Tampoco deja de asombrar que Ledezma haga una comparación entre Chile y Venezuela, mencionando que ésta es el primer país del continente en contra del cual está en curso una investigación por crímenes de lesa humanidad -lo cual es cierto-, y pida a Dios que libre a Chile de ese maleficio. ¡Como si Kast fuera el hombre indicado para hacerlo, y como si Chile ya no hubiera tenido su dosis de dictadura, de censura, de disolución de los partidos políticos, de secuestro del poder judicial, de persecución política, de tortura, de ejecuciones sumarias, y de desapariciones forzadas! ¡Como si, de haber estado en vigor el Estatuto de Roma en esa época, Chile no pudiera haber sido igualmente investigada por crímenes de lesa humanidad! Y pasando por alto que, si los chilenos lograron desprenderse de esa tiranía, lo hicieron gracias a un liderazgo político responsable y coherente, más interesado en recuperar la democracia y la libertad que en el oportunismo político de quienes, en la Venezuela de hoy, se están peleando por una botella vacía.

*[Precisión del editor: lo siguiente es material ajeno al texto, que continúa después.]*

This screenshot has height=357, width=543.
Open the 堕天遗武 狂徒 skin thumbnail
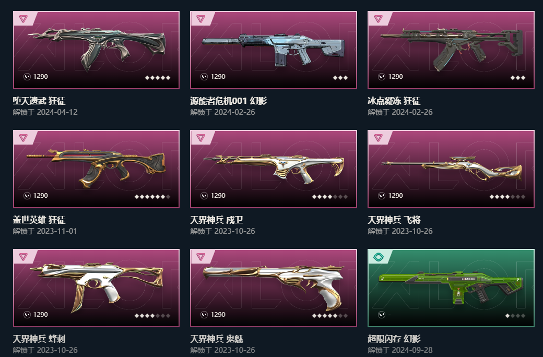(96, 50)
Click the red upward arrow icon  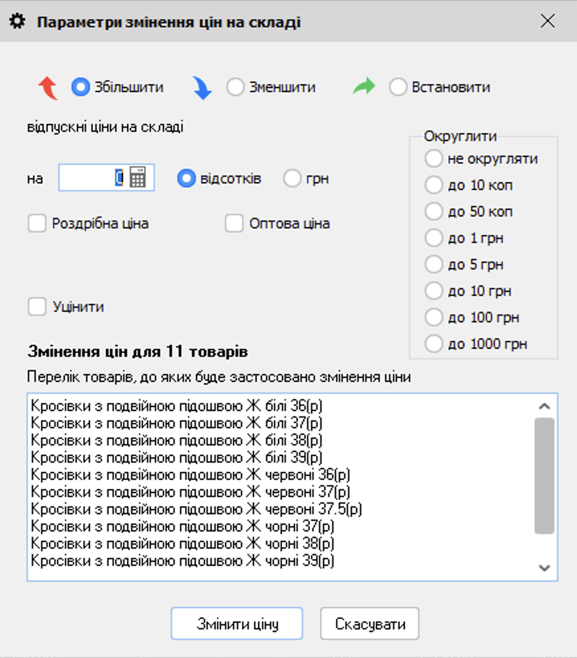pos(46,86)
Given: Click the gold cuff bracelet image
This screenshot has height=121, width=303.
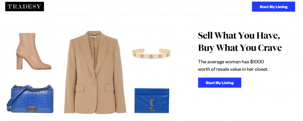Looking at the screenshot, I should coord(152,53).
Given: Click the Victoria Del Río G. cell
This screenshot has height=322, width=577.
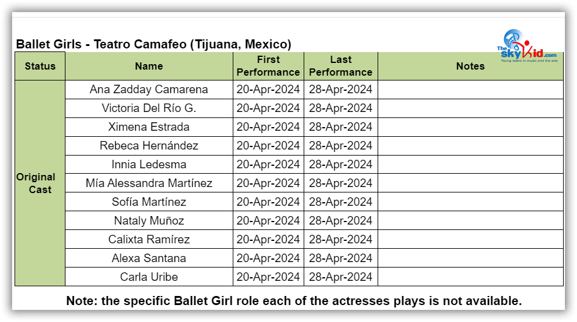Looking at the screenshot, I should click(149, 108).
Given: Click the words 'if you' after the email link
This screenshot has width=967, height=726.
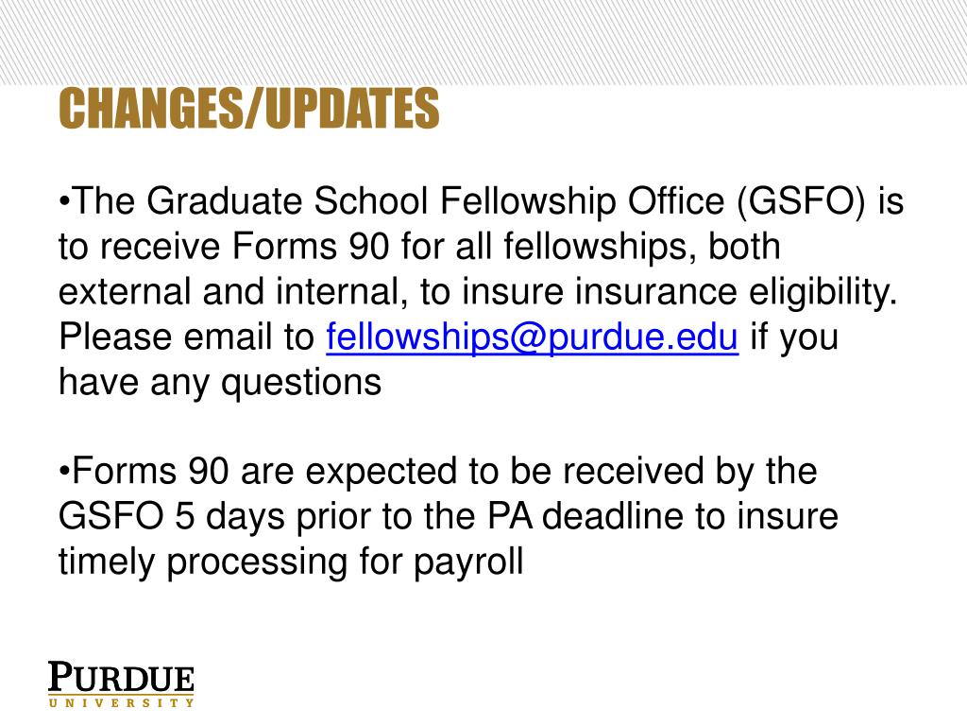Looking at the screenshot, I should pyautogui.click(x=794, y=337).
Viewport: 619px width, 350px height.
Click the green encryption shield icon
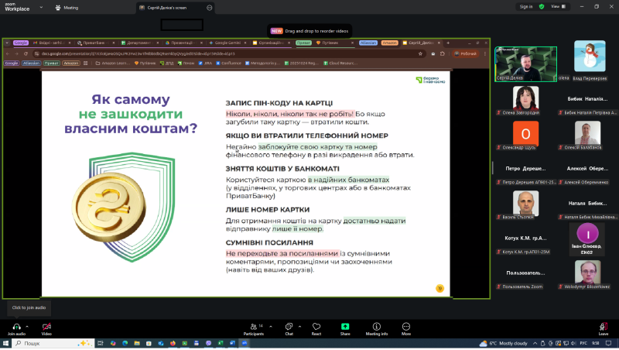[x=542, y=6]
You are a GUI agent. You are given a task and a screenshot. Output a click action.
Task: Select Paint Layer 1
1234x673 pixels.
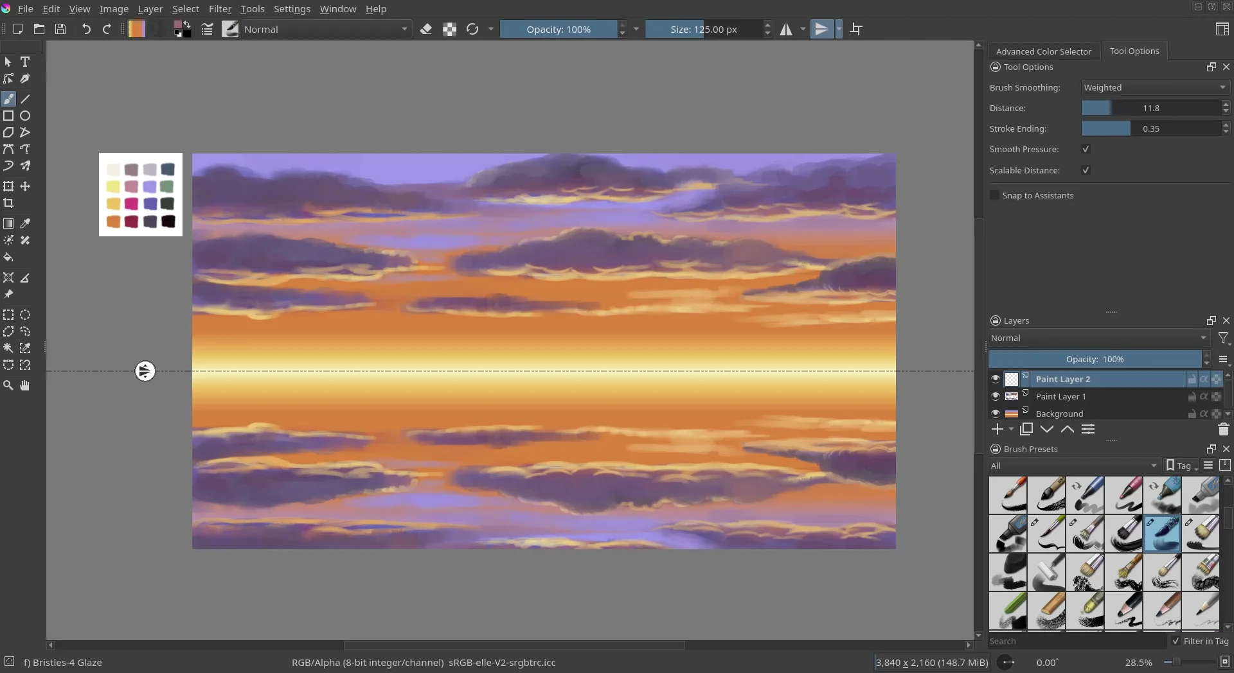pyautogui.click(x=1060, y=397)
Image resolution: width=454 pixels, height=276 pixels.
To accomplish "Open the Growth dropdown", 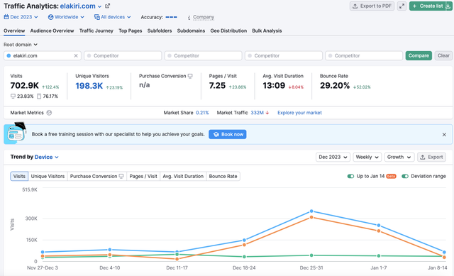I will [x=399, y=157].
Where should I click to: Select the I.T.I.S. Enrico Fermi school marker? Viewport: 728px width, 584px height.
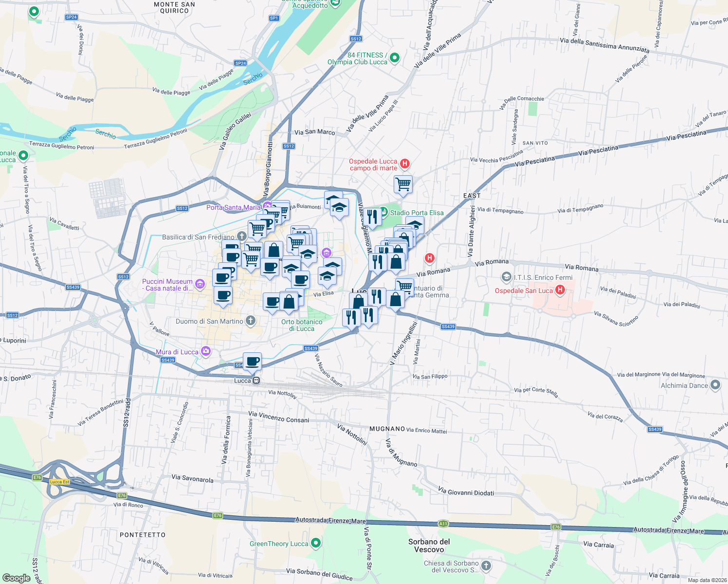[x=506, y=277]
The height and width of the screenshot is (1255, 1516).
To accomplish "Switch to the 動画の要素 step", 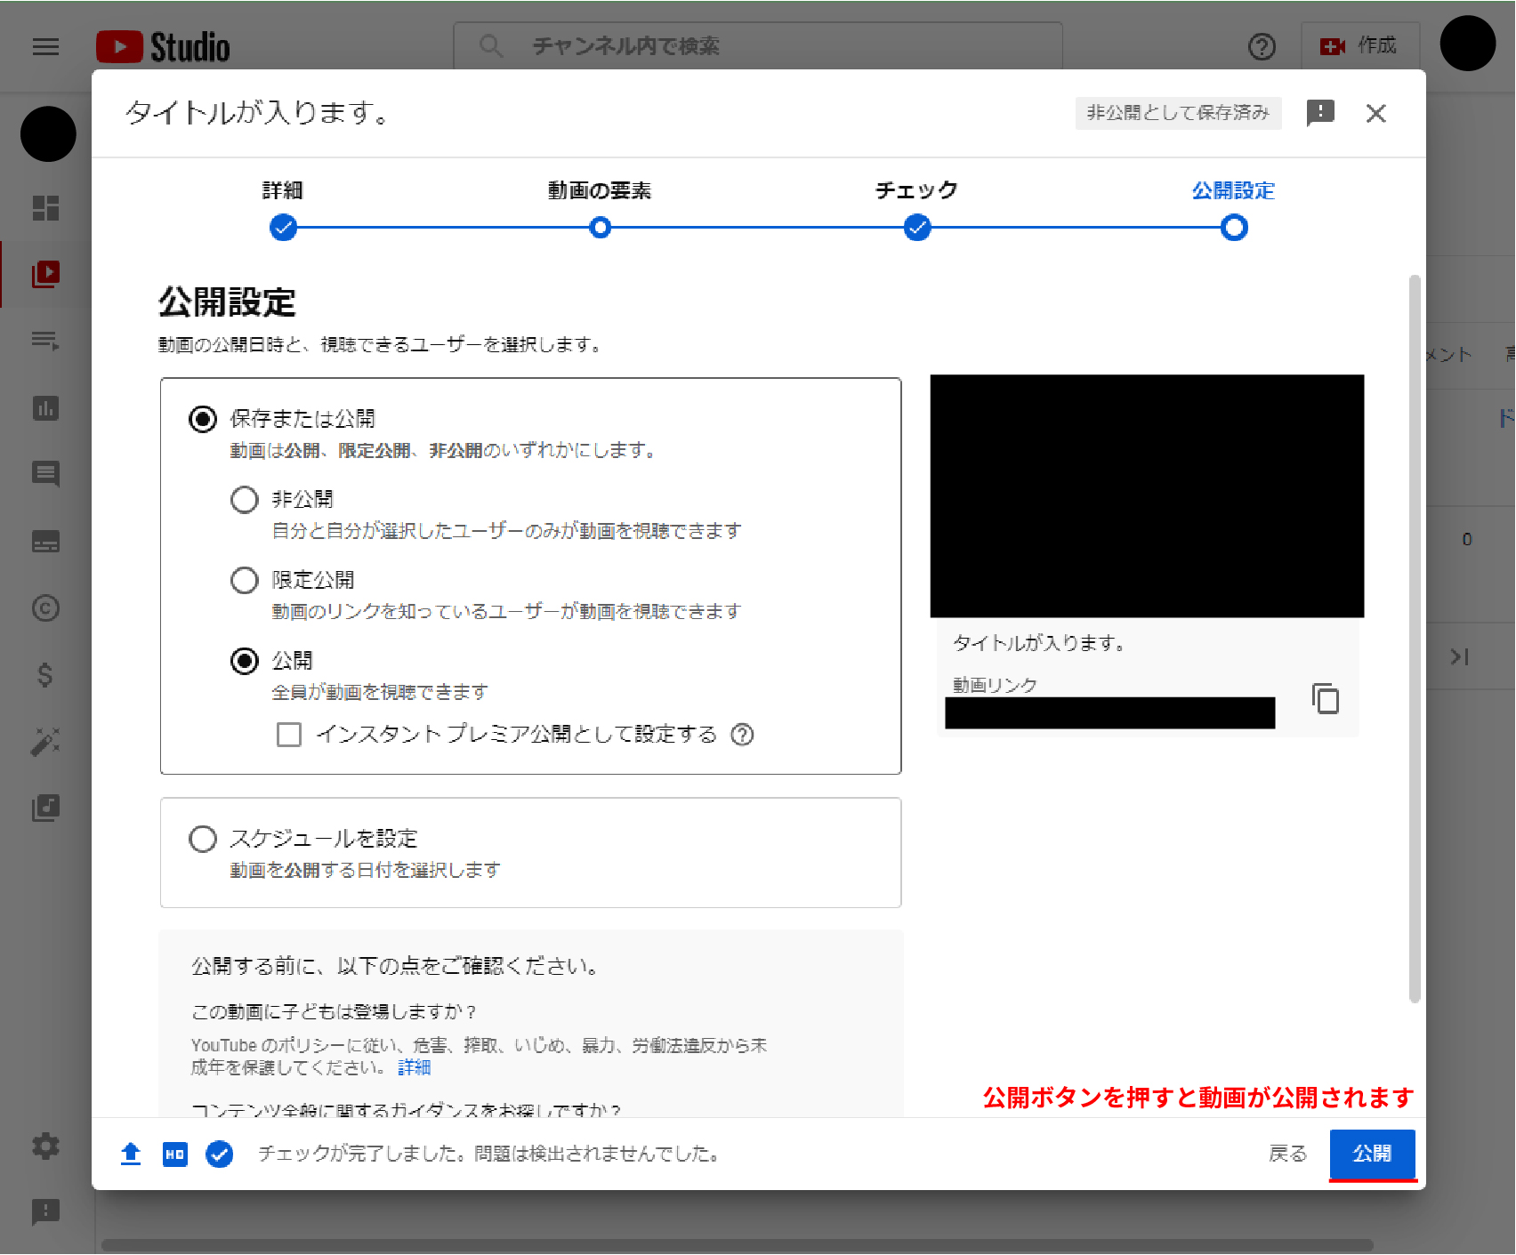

En democracia, cualquier persona tiene derecho a tener las ideas que le plazca y a defender las candidaturas presidenciales que le parezcan más idóneas para conducir a la sociedad a un destino mejor; pero nadie -y mucho menos quien pretende ser un líder político- tiene derecho a retorcer el sentido de las palabras para darles un significado distinto al que ellas tienen, erosionando los valores de la libertad y de la democracia
Con motivo de las últimas elecciones presidenciales peruanas, en la que competían Pedro Castillo y Keiko Fujimori, Mario Vargas advertía que “hay que votar bien”. No voy a entrar en disquisiciones sobre lo que significa “votar bien”, ni sobre quién es el que decide si se ha votado correctamente o no, y de acuerdo con qué valores y principios. Pero, en democracia, lo que importa es que los ciudadanos asuman su propio destino y participen activamente en el proceso político, para no permitir que sean otros los que terminen decidiendo por ellos. Los ciudadanos de cualquier país podrán votar en un sentido o en otro, y no cabe duda que podrán equivocarse, y que -de hecho- se han equivocado muchas veces. Por eso, la tarea de los políticos es ofrecer un liderazgo responsable, y no arengar a las sociedades a que se lancen por un despeñadero. Como decía Octavio Paz, la libertad es preciosa como el agua y, si no la cuidamos, se nos escurre entre las manos. El continente americano no puede retroceder a épocas ya superadas, renunciando a lo que le costó tanto conquistar. A mis compatriotas chilenos, les deseo suerte en esta difícil encrucijada; ellos se pusieron en este dilema, ellos son quienes mejor pueden juzgar su pasado reciente, y es a ellos a quienes les corresponde ver cómo salen de ese laberinto.